James E. Dalen MD, MPH
Professor Emeritus, University of Arizona, Tucson
Available online 20 February 2006
The American Journal of Medicine
Volume 119, Issue 3 , March 2006, Pages 198-202
Abstract
Despite hundreds of clinical trials, the appropriate dose of aspirin
to prevent myocardial infarction (MI) and stroke is uncertain. In the
US, the doses most frequently recommended are 80, 160, or 325 mg per
day. Because aspirin can cause major bleeding, the appropriate dose is
the lowest dose that is effective in preventing both MI and stroke
because these two diseases frequently co-exist. Five randomized
clinical trials have compared aspirin with placebo or no therapy for
the prevention of stroke and MI. These trials varied with regard to
the dose of aspirin, the duration of treatment, and, most important,
the populations selected for study varied in their baseline risk of
stroke and MI. In men, 160 mg/day consistently lowered the risk of MI.

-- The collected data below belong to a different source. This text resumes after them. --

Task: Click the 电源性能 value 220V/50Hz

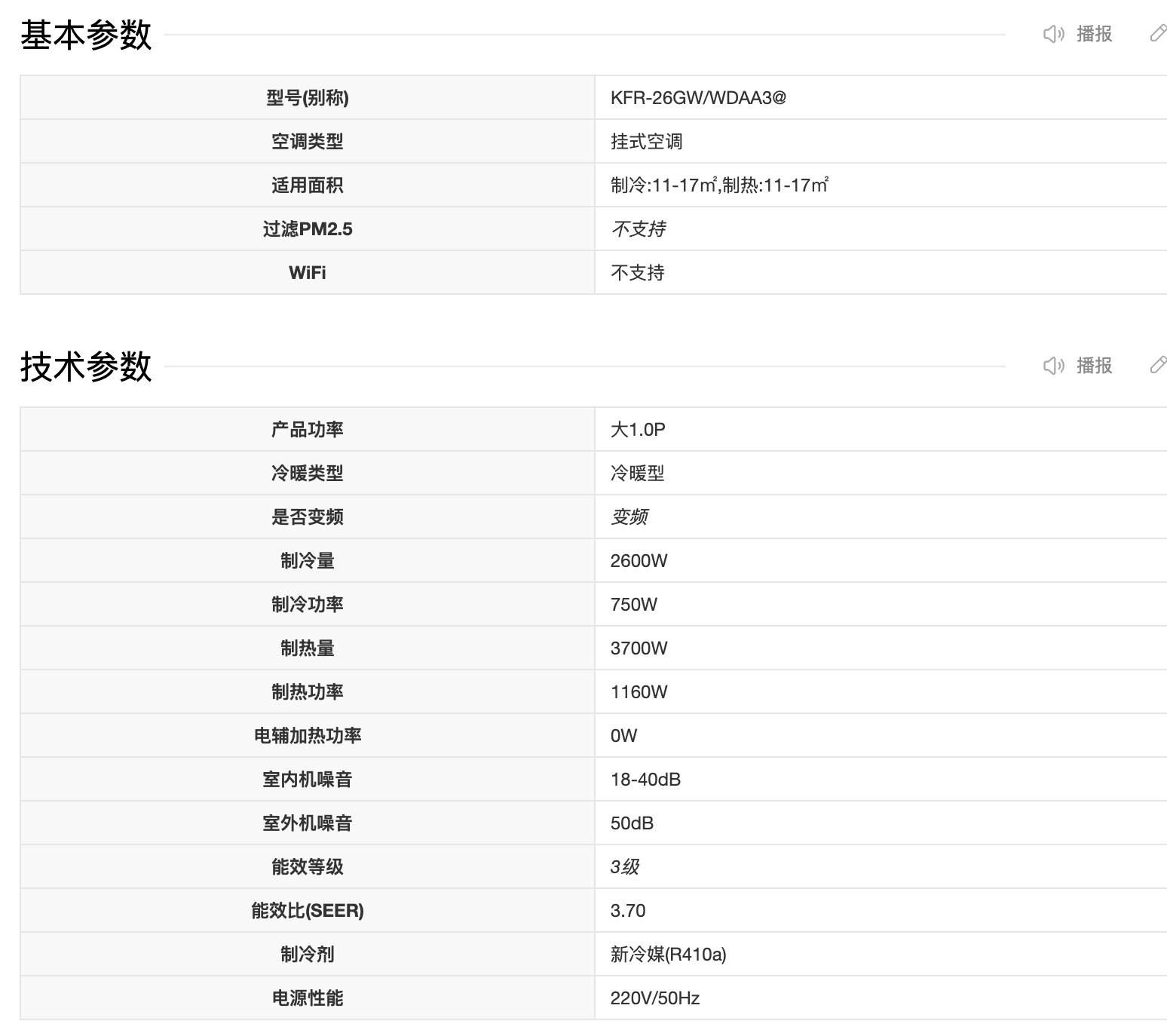Action: (654, 998)

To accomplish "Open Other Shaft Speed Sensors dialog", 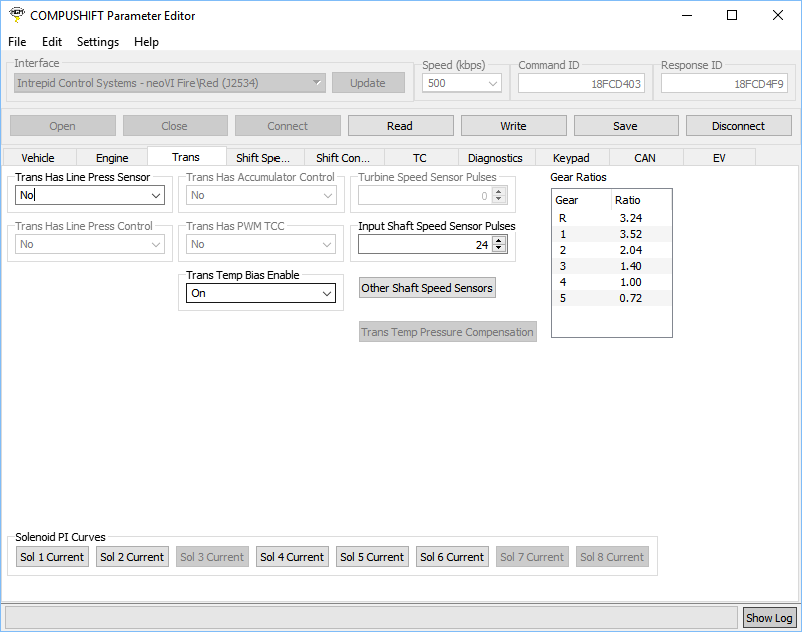I will coord(427,288).
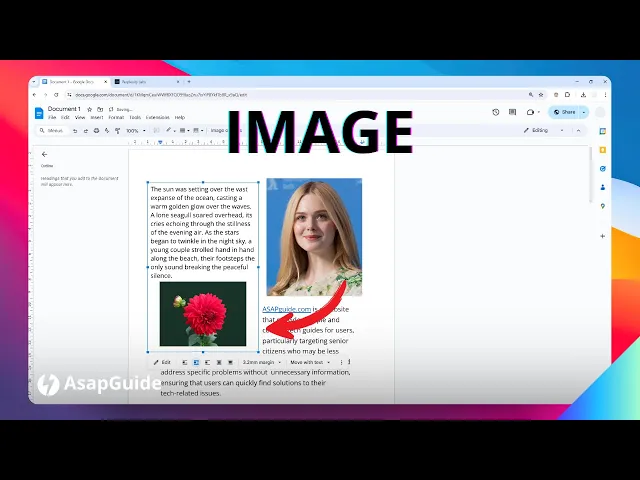Close the document outline back arrow
The height and width of the screenshot is (480, 640).
44,154
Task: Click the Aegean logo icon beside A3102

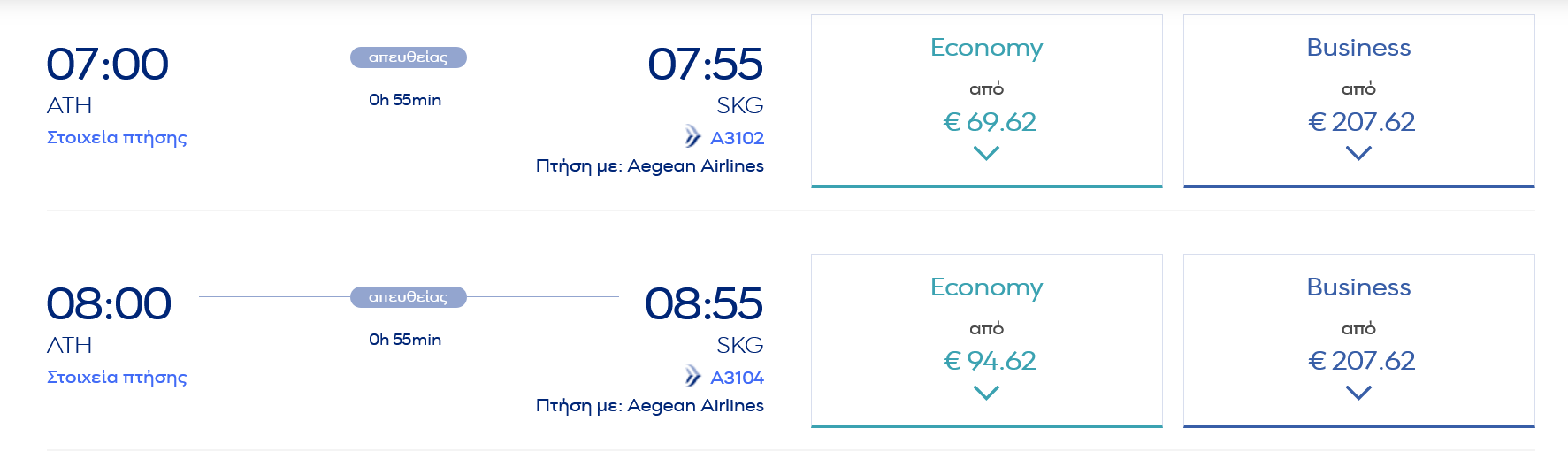Action: coord(692,136)
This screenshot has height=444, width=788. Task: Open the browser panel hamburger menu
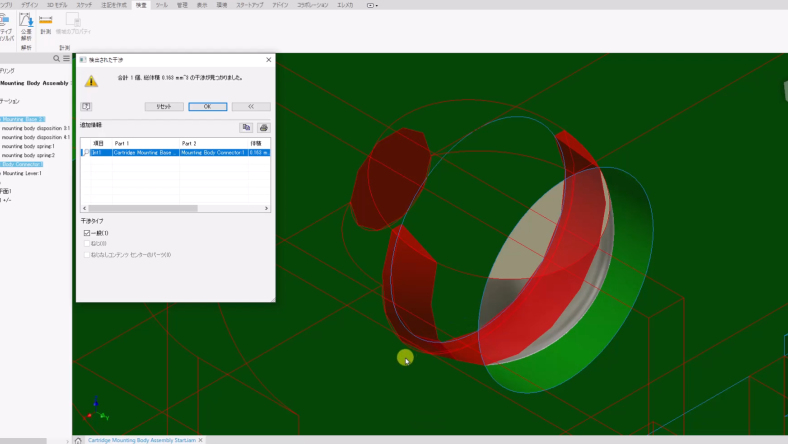pyautogui.click(x=66, y=59)
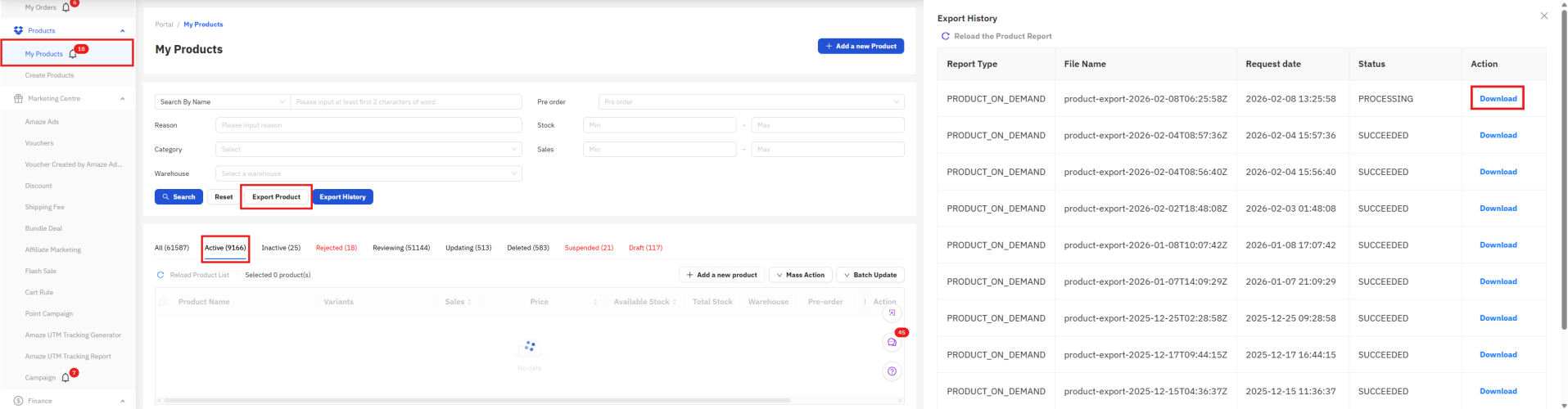Tick the select-all checkbox in product table header
This screenshot has width=1568, height=409.
(163, 302)
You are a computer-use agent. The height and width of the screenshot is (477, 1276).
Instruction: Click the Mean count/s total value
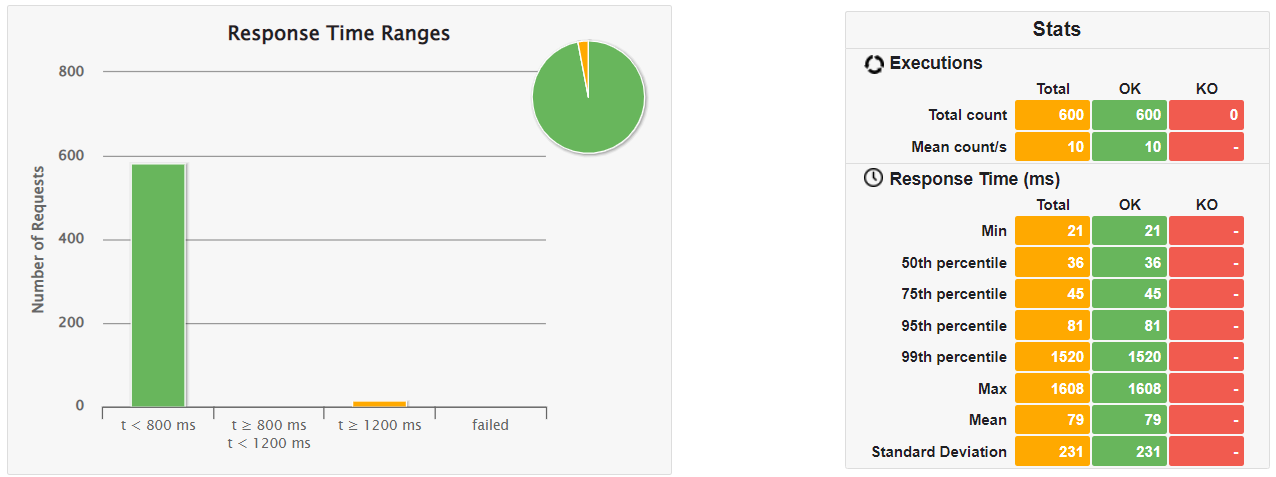(x=1050, y=147)
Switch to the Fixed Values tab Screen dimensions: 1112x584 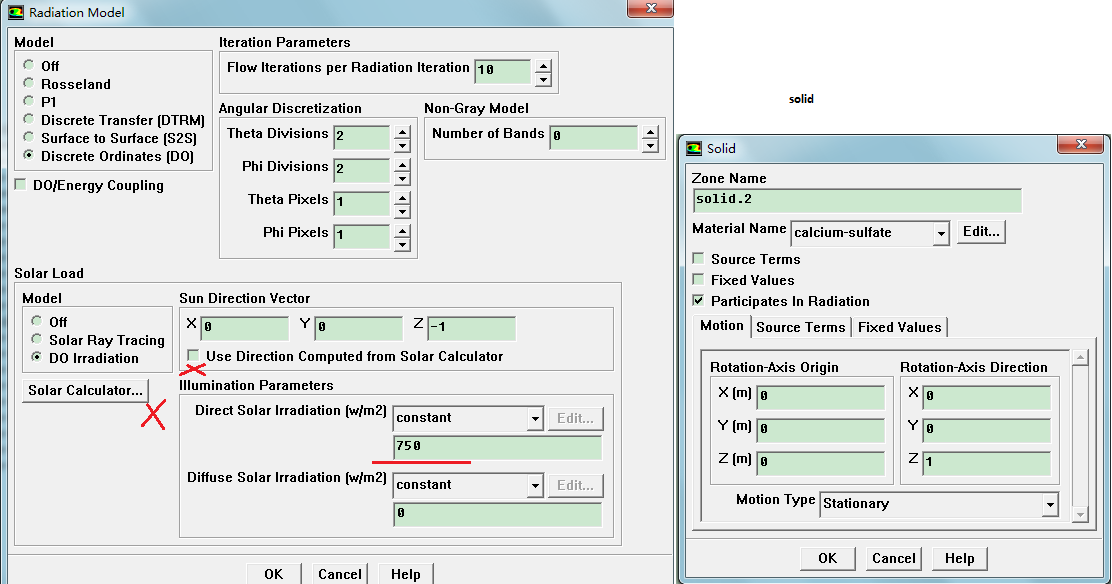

In women, doses of 50 mg, 75, and 100 mg/day did not significantly
decrease the risk of MI; therefore, the appropriate dose in women must
exceed 100 mg/day. The appropriate dose for the primary prevention of
stroke in men and women has not been established. Doses of 75 and 100
mg/day have been ineffective in men and women. The appropriate dose
must be at least 160 mg/day. The lowest dose to prevent recurrent MI
or death in patients with stable coronary artery disease (CAD) is 75
mg/day. In acute MI the lowest dose is 160 mg/day. In patients with a
history of stroke or transient ischemic attack (TIA), 50 mg/day has
been shown to be effective in men and women. In acute stroke, 160
mg/day is effective in preventing recurrent stroke or death. The risk
of major bleeding with 160 mg/day is the same as with 80 mg/day: 1 to
2 cases per 1000 patient years of treatment, and the risk of fatal
bleeding is the same with 80 and 160 mg/day. These studies indicate
that the most appropriate dose for the primary and secondary
prevention of stroke and MI is 160 mg/day.